Open Windows, Open Heart

There is a poem by John Greenleaf Whittier that ends with this line “And all the windows of my heart / I open to the day.” I find, increasingly, that this is where I want to land at the end of anything: open to the day. While my instincts may initially be to shut all the windows and doors—because there is a kind of reprieve there—it isn’t where I want to live.

I went to the beach alone just before dusk recently. The kids were both working, and I had so much to do. It would have made more sense to mow the lawn or clean the house. But I longed to be by water, to breathe different air. So I drove toward the setting sun. I laid out my blanket, with its stripes parallel to the water. I deposited my book and my reading glasses and my sunglasses, slid out of my sandals, and walked slowly through the warm sand to the water’s edge. It is early in summer and the water is much colder now in mid-June than it will be by the end of August. I waded in, the chill pressing against me until I grew accustomed to it. I floated, and listened, mostly to children’s laughter, and the waves and the wind, the far off chug of a boat motor.
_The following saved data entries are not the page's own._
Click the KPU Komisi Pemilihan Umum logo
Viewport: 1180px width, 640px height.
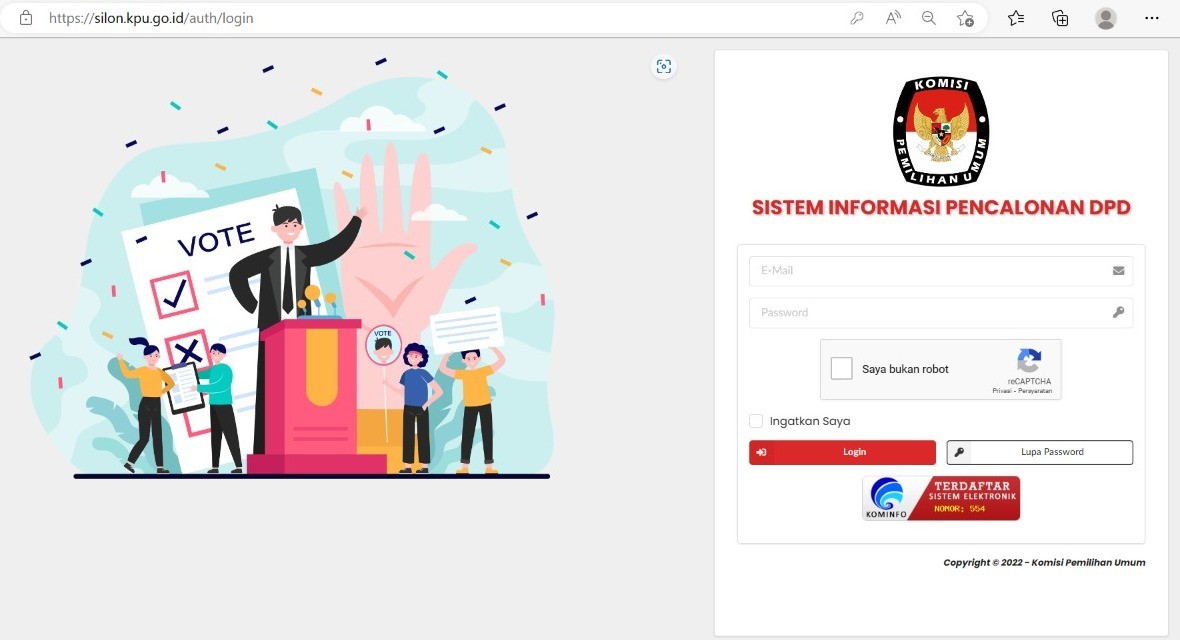[940, 129]
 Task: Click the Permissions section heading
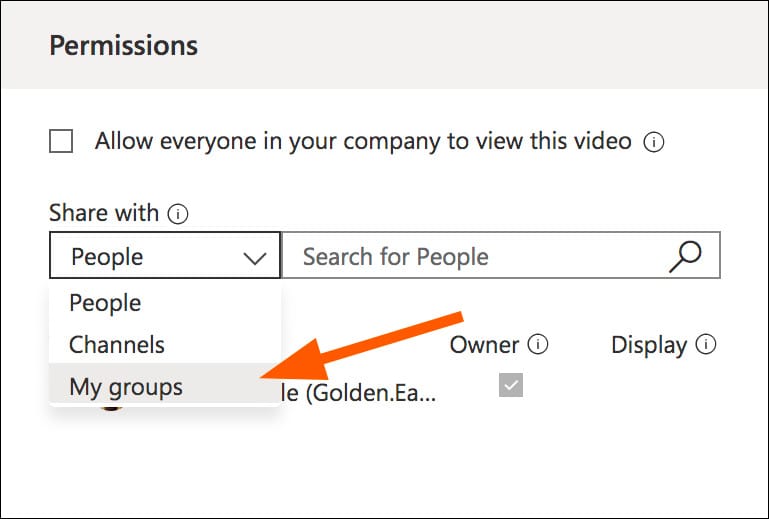[x=124, y=46]
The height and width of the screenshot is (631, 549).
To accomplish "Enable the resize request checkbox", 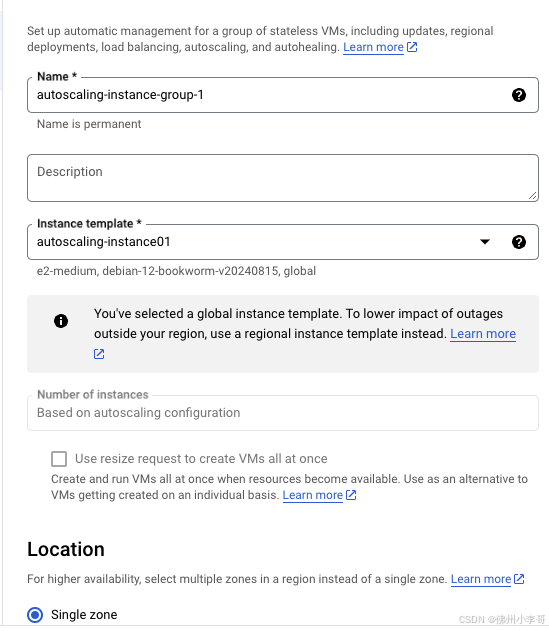I will click(59, 459).
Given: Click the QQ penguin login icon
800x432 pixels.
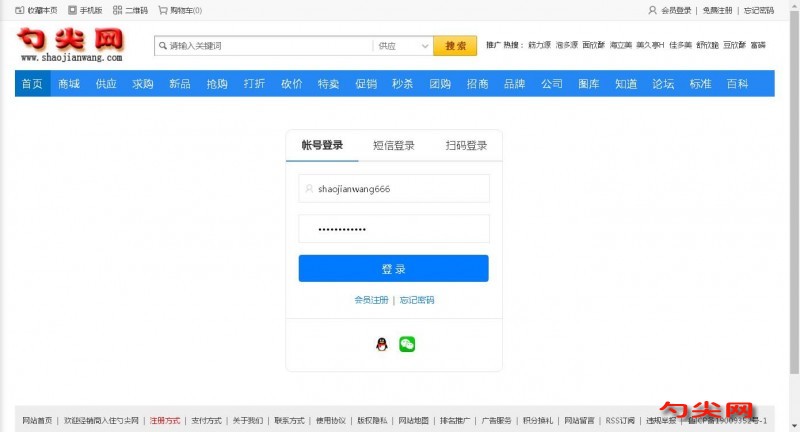Looking at the screenshot, I should 381,344.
sea black and white sunset beach
Photo by GoaShape – on Pexels.com

Back on my blanket I let the setting sun soak into my skin and I was able to breathe deeply in the way I had been longing to. It felt like respite from all the harsh emotions that had abraded my heart for a week. And I decided to let it be this way, to be reprieve. I decided to let lake water and fading sunlight soothe, and to stop trying to make sense of inexplicable things. In a way, I embraced this as a beginning of whatever is next for me, this evening alone on the beach. It seemed to matter. In the days that followed though, I felt myself sinking like a stone, that having been skipped across the waves, finally lands and steadily makes its way to the bottom. I forgot about feeling buoyed, and about beginning. I forgot until here and now, as I write this, and as I look back on what the last two weeks have been like.

It Takes Everything

So in my endless quest for synthesis I have come to this conclusion: that it takes everything to move forward. It takes shutting down, and it takes opening up, it takes analysis, it takes embracing the ineffable, it takes effort, and it takes surrender. It takes all of these things, every single day. And when the world at large also seems to be falling apart, the personal tragedies we may endure simultaneously seem both insignificant and so full of tumult they are the only things we can focus on. Which is why it takes everything, every day, for all of us.